* **WHAT IS EXPECTED**:
Beneath this instruction is a block of data; output from it exactly the lines that run from the one containing "This screenshot has height=408, width=494." through the one containing "Toggle the 是否上架", inclusive.

Recorded data
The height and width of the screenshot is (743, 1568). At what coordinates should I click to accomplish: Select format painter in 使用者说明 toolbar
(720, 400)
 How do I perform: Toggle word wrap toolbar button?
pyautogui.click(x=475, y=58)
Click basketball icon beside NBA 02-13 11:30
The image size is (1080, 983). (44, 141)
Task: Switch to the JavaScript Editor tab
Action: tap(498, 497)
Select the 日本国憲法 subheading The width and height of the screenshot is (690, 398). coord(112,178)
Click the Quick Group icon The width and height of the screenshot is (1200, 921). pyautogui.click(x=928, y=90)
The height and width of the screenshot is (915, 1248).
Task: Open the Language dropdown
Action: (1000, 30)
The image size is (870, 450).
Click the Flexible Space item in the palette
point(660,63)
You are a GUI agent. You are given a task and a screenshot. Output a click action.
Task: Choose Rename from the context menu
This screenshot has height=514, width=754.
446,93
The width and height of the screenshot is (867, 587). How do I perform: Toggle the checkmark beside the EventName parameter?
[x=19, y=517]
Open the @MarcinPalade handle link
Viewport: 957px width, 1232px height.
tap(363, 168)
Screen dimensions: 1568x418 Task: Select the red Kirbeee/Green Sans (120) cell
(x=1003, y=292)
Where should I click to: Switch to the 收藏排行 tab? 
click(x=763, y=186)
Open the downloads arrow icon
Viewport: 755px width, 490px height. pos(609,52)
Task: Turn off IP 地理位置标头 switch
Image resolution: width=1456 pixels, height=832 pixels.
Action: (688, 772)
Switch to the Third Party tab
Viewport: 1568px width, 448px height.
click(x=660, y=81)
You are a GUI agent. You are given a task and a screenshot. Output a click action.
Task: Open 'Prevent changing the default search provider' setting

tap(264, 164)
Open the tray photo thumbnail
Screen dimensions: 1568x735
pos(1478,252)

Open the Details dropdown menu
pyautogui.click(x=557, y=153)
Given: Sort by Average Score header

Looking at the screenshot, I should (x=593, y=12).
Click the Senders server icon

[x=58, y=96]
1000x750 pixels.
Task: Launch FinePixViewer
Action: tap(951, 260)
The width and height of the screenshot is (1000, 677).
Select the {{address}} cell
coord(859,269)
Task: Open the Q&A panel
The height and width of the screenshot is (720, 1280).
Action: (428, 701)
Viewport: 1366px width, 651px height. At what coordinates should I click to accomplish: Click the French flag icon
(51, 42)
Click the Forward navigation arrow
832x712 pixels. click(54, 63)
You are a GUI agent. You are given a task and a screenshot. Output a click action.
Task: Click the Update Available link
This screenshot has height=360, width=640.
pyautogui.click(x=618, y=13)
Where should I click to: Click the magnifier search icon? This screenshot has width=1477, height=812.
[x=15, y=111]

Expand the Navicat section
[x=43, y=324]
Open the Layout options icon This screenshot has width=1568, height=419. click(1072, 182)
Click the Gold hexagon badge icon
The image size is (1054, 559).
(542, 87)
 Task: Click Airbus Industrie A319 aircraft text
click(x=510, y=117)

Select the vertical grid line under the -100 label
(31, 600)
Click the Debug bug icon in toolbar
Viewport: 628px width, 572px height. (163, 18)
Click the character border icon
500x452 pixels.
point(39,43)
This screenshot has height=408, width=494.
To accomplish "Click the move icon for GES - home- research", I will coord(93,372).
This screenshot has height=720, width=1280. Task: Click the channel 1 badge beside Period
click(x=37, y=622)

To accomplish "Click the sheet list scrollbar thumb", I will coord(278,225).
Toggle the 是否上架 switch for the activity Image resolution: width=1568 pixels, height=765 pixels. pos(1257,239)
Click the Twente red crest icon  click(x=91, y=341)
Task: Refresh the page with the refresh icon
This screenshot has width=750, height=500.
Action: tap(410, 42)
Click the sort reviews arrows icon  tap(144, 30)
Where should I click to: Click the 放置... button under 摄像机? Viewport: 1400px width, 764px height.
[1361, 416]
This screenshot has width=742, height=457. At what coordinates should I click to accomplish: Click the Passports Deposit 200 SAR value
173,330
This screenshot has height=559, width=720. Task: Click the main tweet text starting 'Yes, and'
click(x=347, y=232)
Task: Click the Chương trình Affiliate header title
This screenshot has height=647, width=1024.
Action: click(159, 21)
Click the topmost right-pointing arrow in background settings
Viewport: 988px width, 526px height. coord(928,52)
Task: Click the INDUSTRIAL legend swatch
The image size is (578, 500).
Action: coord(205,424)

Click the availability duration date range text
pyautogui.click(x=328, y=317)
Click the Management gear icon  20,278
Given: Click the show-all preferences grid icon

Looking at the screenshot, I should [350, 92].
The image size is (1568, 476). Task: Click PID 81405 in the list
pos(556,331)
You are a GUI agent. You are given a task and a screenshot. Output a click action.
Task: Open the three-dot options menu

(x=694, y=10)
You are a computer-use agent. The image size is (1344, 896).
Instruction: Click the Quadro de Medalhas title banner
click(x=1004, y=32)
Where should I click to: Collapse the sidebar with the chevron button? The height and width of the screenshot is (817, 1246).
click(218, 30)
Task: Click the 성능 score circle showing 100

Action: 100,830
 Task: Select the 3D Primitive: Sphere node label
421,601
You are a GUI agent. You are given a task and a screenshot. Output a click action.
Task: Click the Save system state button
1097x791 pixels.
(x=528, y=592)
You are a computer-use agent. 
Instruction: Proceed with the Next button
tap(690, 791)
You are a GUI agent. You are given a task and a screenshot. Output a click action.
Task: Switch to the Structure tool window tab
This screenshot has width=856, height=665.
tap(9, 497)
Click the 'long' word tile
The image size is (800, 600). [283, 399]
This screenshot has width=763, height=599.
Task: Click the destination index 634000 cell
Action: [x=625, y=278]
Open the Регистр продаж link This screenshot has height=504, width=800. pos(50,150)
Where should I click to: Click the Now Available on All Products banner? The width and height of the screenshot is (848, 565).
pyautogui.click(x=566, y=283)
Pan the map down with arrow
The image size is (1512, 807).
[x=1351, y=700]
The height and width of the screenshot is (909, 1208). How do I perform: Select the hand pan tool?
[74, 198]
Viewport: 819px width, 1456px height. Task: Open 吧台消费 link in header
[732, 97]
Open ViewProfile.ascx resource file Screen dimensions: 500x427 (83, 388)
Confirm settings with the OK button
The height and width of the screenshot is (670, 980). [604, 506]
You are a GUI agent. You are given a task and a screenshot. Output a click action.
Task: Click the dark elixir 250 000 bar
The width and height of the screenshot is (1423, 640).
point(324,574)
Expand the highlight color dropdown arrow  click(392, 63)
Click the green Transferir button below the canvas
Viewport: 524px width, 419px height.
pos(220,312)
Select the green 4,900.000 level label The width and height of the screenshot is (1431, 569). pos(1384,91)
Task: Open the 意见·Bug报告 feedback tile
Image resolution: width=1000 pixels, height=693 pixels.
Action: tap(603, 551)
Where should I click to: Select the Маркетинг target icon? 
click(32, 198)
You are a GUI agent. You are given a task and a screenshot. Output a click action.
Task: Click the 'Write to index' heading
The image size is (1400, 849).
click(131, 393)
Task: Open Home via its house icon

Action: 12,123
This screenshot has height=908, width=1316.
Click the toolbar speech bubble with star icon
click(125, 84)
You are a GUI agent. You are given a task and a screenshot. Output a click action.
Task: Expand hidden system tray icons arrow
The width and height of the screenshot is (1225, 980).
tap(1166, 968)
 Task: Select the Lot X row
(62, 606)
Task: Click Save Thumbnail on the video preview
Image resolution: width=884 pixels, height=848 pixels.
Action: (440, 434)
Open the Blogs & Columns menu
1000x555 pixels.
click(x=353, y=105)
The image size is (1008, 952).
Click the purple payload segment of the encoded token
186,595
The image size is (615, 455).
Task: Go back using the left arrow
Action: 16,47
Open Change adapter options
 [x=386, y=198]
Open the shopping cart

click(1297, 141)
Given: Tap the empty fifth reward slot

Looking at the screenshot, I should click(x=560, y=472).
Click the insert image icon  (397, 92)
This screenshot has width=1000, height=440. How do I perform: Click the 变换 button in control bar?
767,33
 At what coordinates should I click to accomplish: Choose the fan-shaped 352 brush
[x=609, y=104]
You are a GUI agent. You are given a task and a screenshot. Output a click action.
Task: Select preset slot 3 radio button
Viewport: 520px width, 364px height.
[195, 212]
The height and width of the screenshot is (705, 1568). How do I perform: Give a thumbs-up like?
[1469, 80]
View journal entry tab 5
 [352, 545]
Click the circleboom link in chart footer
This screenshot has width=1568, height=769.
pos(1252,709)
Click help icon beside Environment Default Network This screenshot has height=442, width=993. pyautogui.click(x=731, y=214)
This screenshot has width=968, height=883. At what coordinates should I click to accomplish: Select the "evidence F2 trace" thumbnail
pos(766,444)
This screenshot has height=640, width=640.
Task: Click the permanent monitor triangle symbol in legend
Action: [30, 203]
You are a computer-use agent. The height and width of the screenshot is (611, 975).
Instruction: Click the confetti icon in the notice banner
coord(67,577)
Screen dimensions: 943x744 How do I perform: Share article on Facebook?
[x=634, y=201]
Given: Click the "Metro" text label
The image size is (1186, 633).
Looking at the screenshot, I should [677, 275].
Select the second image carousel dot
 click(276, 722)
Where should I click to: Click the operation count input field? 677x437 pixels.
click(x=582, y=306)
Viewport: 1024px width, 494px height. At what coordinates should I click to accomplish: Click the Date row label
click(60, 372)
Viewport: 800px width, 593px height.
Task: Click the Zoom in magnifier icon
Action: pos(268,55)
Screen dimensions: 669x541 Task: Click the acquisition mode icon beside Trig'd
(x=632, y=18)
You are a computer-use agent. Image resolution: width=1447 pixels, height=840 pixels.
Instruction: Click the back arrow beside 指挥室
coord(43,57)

* **WRITTEN RESPONSE**:
This screenshot has height=408, width=494.
To accomplish "Click the move icon for GES - home- research", I will coord(93,372).
This screenshot has height=720, width=1280. Task: Click the channel 1 badge beside Period
click(x=37, y=622)

To accomplish "Click the sheet list scrollbar thumb", I will coord(278,225).
Toggle the 是否上架 switch for the activity Image resolution: width=1568 pixels, height=765 pixels. pos(1257,239)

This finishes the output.